## Source excerpt
Figure-3: Shapes can be measured

o   
Measures of relationship

When there are multiple data features, we also need to measure the relationship between them. There are several statistical measures that can be used to capture how the feature are related to each other. The two most widely used measures of how two variables move together (or do not) are Covariance and Correlation

Covariance between two data series (x1, x2, …...) and (y1, y2, …...), provides a measure of the degree to which they move together. A positive sign indicates that they move together and a negative sign that they move in opposite directions. Correlation is the standardized measure of the relationship between two variables. It can be computed from the covariance. Correlation can never be greater than one or less than negative one. 


Figure-4: Relations can be measured

A simple regression is an extension of the correlation/covariance concept. It attempts to explain one variable, the dependent variable, using the other variable, the independent variable.

Use of descriptive statistics in analysis
Descriptive summaries may be either quantitative i.e., summary statistics, or visuals such as simple-to-understand graphs etc. These summaries may either form the basis of the initial description of the data as part of a more extensive statistical analysis, or they may be sufficient in themselves for a particular investigation.
For example, in a basketball game the shooting percentage is a descriptive statistic that summarizes the performance of a player or a team. This number is the number of shots successful divided by the number of shots attempted. For example, a player who shoots 33% is making approximately one shot in every three attempts. The percentage summarizes multiple discrete events. Consider also the grade point average. This single number describes the general performance of a student across the range of topics learned during a course.

## Information provided
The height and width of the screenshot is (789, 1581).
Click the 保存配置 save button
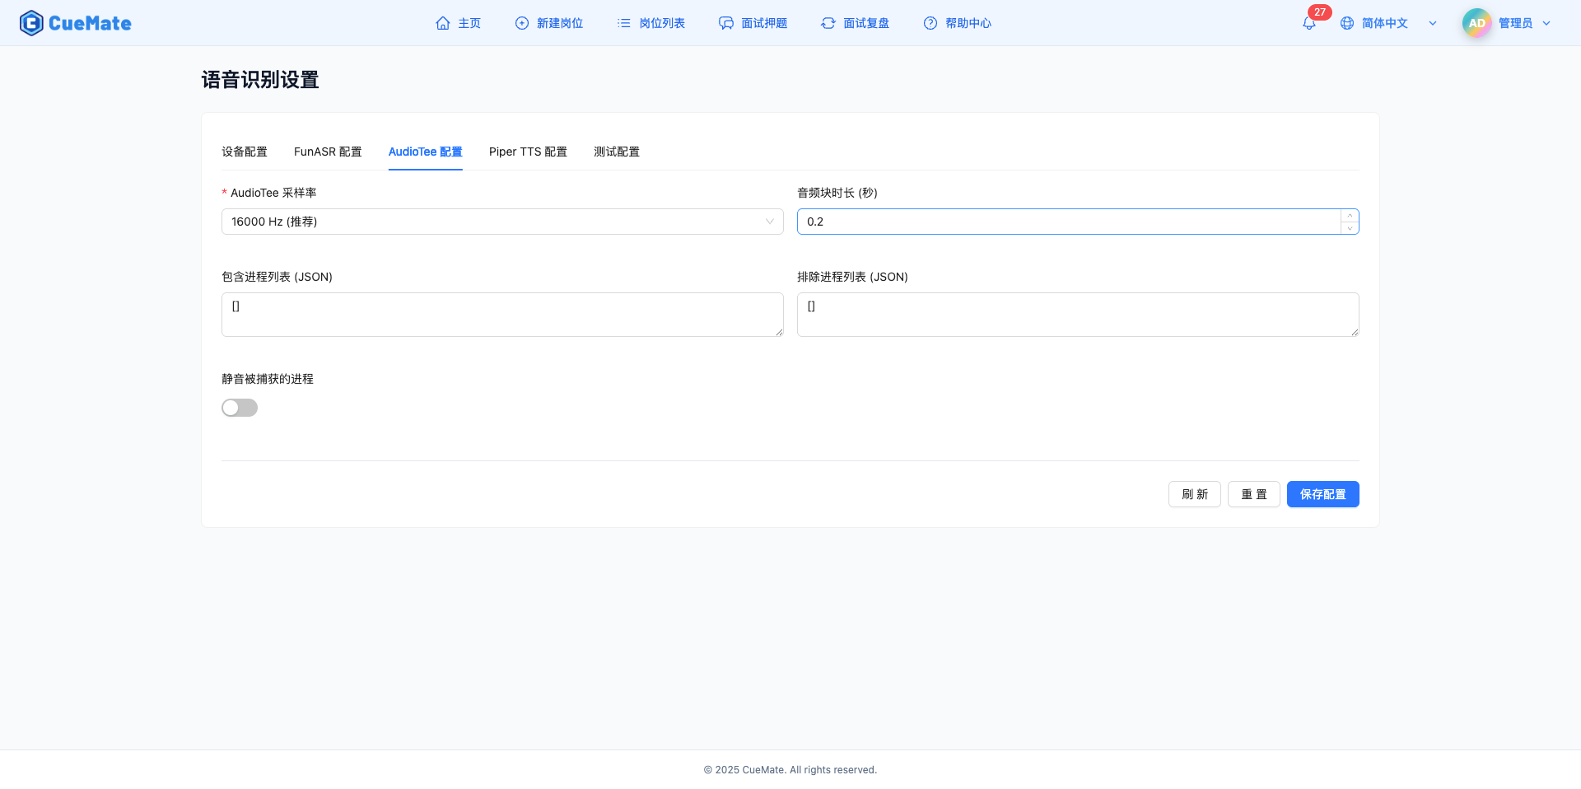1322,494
...
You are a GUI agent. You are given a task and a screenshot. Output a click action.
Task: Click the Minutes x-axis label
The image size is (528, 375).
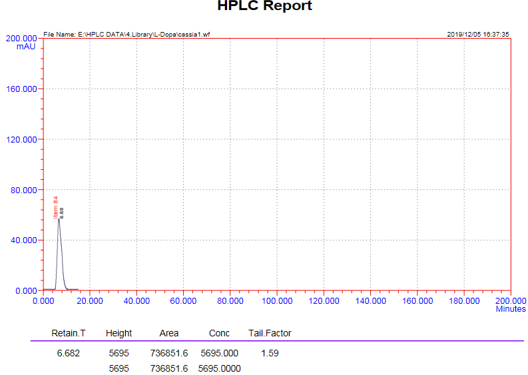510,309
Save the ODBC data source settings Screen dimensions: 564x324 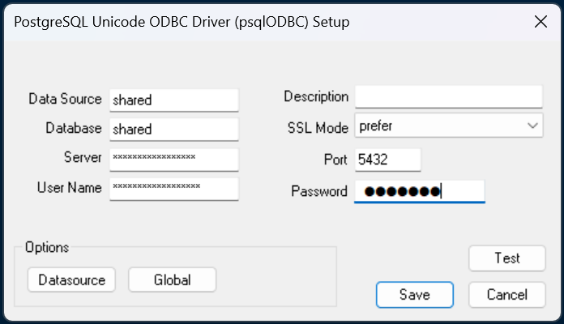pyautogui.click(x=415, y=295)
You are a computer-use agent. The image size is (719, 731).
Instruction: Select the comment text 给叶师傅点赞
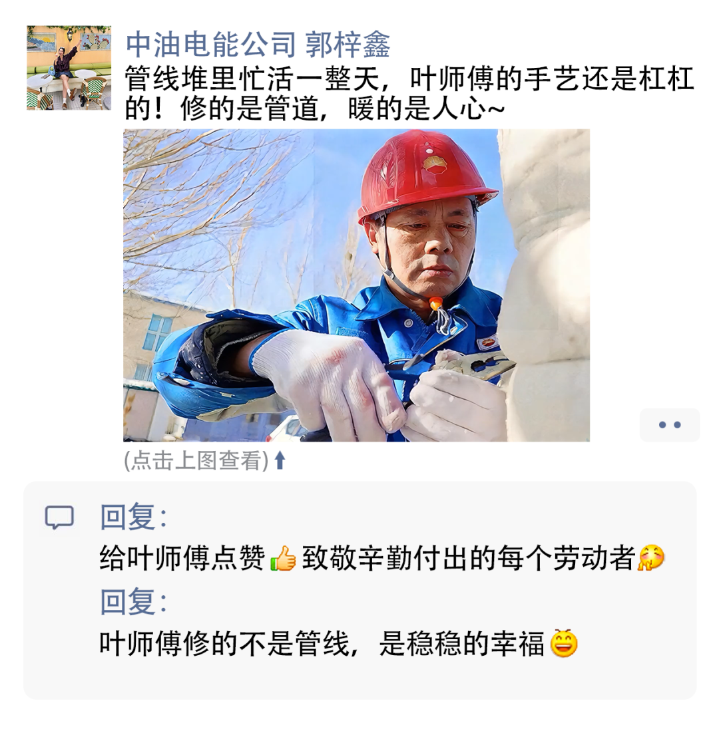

## What to do
- 1) According to the statistics excerpt, what limits does correlation always stay within?
- 2) Pick up the statistics excerpt right after its last sentence and keep writing.
The lines are separate material, unrelated to the statistics excerpt.

## Answers per task
- 1) It can never be greater than one or less than negative one.

- 2)
Univariate analysis
This is perhaps the simplest form of statistical analysis. Like other forms of statistics, it can be inferential or descriptive. The key fact is that only one variable (attribute/feature) is involved.
Univariate analysis involves describing the distribution of a single variable, including its central tendency (the mean, median and mode), dispersion (the range, interquartile range, variance and standard deviation etc) and the shape of the distribution may be described via indices such as skewness and kurtosis.
Characteristics of a single variable's distribution may also be depicted in graphical or tabular format, including histograms and stem-and-leaf display etcThe Frequency polygon in figure give an idea about the shape of the data and the trends that the univariate “Age” data set follows.


Figure-5: Univariate analysis (Frequency polygon)

Bivariate analysis
Bivariate analysis is the simultaneous analysis of two variables. It explores the concept of relationship between two variables, whether there exist an association and the strength of this association, or whether there are differences between two variables and the significance of these differences.
When a sample consists of more than one variable, descriptive statistics may be used to describe the relationship between pairs of variables. In this case, descriptive statistics include:


  • Cross-tabulations and contingency tables. 
  • Graphical representation via scatter plots. 
  • Quantitative measures of dependence.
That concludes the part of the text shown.